A long-married Terre Haute woman who received just a small portion from her husband’s will when he died was wrongly denied her day in court, the Indiana Court of Appeals ruled Wednesday.
Dipa Sarkar received about $50,000 when her husband of 56 years, Anil Kumar Sarkar, died in 2015. The money represented only about 2.5 percent of Anil’s assets of more than $2 million, most of which was deposited in a trust. The Sarkars both had been doctors who operated a private pathology practice in Terre Haute, and the record says Anil Sarkar claimed his wife had more assets than him.
After Anil died, Dipa Sarkar requested the trust to be docketed by the probate court and petitioned for an election to take against the will pursuant to I.C. 29-1-3-1. The statute generally entitles a surviving spouse to half of a testator’s estate.
But the trial court granted summary judgment in favor of Anil Sarkar’s daughter from a previous marriage, Mili Sarkar Naugle, who also had been appointed successor trustee of the trust. The COA reversed in In the Matter of the Revocable Trust Agreement created by the Settlor, Anil Kumar Sarkar; Dipa Sarkar v. Anuradha ("Mili") Sarkar Naugle, 84A01-1701-TR-67, and remanded.
“The question of whether a testator has established a trust in contemplation of death and with the intent of defeating his surviving spouse’s statutory share is a fact-sensitive inquiry," Judge Terry Crone wrote for the court. "This is a question that the trial court has not yet considered, and one that the parties have not had a full opportunity to explore. Contrary to Dipa’s arguments, she is not somehow automatically entitled to invade the Trust assets to satisfy her statutory election simply because we have found her election timely and permitted her proposed second amended petition. As noted by Mili, Dipa conceded in her motion to reconsider that at least some additional discovery would be necessary by both parties in the event she was permitted to amend her petition to docket the Trust.

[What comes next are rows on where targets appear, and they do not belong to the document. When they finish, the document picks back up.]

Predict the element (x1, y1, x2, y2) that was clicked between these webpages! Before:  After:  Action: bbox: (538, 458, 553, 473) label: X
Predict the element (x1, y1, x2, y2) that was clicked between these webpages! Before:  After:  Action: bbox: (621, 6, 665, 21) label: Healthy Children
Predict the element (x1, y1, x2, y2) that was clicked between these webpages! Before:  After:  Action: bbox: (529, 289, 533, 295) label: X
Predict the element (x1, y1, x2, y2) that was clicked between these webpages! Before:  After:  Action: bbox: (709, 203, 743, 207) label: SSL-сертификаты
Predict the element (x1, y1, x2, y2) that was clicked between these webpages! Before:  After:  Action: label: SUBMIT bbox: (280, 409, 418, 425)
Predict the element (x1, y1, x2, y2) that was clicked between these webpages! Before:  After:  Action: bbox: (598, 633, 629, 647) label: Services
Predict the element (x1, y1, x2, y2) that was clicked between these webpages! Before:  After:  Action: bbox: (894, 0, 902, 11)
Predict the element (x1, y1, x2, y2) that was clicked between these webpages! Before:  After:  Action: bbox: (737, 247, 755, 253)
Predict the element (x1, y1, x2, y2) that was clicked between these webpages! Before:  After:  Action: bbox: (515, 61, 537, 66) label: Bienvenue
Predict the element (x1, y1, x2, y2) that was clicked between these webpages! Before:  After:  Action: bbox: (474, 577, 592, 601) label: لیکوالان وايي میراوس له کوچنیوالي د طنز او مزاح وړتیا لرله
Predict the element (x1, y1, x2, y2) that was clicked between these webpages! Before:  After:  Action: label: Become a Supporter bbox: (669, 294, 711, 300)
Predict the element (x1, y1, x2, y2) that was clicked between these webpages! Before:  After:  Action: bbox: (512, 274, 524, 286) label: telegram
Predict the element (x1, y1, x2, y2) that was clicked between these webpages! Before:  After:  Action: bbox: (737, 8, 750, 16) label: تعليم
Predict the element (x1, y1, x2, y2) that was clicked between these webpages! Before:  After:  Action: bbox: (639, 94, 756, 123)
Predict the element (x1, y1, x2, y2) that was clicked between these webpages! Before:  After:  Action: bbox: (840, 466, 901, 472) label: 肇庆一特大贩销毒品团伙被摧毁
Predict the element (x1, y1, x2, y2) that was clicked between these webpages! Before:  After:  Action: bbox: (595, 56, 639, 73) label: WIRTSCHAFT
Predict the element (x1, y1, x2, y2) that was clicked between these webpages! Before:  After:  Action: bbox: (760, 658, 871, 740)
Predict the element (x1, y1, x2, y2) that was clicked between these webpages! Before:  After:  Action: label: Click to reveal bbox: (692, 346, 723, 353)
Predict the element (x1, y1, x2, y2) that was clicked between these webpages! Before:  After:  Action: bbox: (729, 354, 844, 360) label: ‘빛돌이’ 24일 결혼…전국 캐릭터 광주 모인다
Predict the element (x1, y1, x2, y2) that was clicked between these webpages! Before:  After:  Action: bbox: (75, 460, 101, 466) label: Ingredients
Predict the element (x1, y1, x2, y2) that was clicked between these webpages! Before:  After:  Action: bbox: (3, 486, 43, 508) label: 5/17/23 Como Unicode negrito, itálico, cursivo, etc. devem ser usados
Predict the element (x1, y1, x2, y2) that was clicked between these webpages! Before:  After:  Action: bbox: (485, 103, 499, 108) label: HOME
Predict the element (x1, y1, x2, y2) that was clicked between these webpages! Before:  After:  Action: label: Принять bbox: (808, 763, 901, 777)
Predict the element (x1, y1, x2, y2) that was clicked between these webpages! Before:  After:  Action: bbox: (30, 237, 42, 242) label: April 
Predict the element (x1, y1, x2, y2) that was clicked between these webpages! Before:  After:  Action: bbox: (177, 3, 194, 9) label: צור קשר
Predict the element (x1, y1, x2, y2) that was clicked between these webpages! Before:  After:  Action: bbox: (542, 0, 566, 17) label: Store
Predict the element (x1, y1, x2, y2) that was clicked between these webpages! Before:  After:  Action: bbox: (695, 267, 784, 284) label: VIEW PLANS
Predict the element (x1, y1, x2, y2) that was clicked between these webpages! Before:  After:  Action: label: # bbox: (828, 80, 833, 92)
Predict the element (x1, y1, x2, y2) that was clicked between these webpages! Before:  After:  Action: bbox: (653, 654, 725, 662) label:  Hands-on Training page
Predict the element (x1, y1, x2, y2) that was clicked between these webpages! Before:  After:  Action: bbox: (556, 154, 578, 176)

"… In sum, we affirm partial summary judgment on the narrow issue determined by the trial court that the Trust is the proper beneficiary of the IRA. We conclude that Dipa made a timely election against the Will, and that the trial court abused its discretion in denying her motion to amend her petition to docket the Trust to bring all issues between the parties before the court. Because genuine issues of material fact remain regarding the impact of the timely statutory election on the Trust assets, we remand for further proceedings.”